_DATASET EXCERPTS_.
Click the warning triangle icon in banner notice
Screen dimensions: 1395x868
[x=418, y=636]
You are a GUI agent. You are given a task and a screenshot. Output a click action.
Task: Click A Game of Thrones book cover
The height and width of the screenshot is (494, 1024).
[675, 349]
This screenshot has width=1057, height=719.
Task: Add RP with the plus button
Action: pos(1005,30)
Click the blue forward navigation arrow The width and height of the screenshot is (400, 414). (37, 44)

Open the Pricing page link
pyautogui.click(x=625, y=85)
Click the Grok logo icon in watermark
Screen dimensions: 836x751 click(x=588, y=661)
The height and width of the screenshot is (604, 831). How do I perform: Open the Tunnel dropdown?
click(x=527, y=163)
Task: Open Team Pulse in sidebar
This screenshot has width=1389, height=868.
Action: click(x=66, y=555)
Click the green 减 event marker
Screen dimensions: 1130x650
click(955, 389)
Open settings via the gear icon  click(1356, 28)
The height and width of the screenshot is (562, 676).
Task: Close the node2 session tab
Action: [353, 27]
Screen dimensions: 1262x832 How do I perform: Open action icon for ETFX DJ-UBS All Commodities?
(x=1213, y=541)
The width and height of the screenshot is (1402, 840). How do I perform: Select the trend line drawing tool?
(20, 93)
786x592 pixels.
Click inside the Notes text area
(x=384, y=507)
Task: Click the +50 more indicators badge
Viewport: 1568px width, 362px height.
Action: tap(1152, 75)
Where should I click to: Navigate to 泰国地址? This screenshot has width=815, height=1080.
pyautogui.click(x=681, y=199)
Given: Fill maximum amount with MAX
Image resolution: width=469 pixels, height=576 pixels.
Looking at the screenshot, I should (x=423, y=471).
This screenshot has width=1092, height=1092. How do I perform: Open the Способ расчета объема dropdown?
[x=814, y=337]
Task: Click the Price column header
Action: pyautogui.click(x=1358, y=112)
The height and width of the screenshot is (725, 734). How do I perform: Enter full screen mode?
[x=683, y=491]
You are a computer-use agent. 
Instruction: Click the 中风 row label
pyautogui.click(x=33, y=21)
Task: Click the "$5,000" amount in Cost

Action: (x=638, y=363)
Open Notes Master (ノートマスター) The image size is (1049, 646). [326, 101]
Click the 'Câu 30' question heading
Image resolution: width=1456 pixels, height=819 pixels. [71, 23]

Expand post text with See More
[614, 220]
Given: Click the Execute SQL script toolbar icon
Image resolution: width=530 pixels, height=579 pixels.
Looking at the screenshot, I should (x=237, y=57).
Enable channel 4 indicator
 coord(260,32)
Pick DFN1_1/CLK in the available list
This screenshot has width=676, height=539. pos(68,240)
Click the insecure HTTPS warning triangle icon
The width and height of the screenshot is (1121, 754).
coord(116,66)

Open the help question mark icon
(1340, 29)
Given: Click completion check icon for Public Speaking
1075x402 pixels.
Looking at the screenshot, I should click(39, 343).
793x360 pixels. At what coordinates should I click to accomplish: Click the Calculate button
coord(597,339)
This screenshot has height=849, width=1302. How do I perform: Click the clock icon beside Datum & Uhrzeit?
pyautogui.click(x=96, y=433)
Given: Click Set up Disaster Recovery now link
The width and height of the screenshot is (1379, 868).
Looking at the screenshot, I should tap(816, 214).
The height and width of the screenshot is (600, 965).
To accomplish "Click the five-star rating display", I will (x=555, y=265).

_ACTION ITEM_. Could you reproduce, exactly as written, the lines running from the one with "Enable channel 4 indicator" to the end of the entries above?

_RESULT OF THE TASK_.
Enable channel 4 indicator
 coord(260,32)
Pick DFN1_1/CLK in the available list
This screenshot has width=676, height=539. pos(68,240)
Click the insecure HTTPS warning triangle icon
The width and height of the screenshot is (1121, 754).
coord(116,66)

Open the help question mark icon
(1340, 29)
Given: Click completion check icon for Public Speaking
1075x402 pixels.
Looking at the screenshot, I should click(39, 343).
793x360 pixels. At what coordinates should I click to accomplish: Click the Calculate button
coord(597,339)
This screenshot has height=849, width=1302. How do I perform: Click the clock icon beside Datum & Uhrzeit?
pyautogui.click(x=96, y=433)
Given: Click Set up Disaster Recovery now link
The width and height of the screenshot is (1379, 868).
Looking at the screenshot, I should tap(816, 214).
The height and width of the screenshot is (600, 965).
To accomplish "Click the five-star rating display", I will (x=555, y=265).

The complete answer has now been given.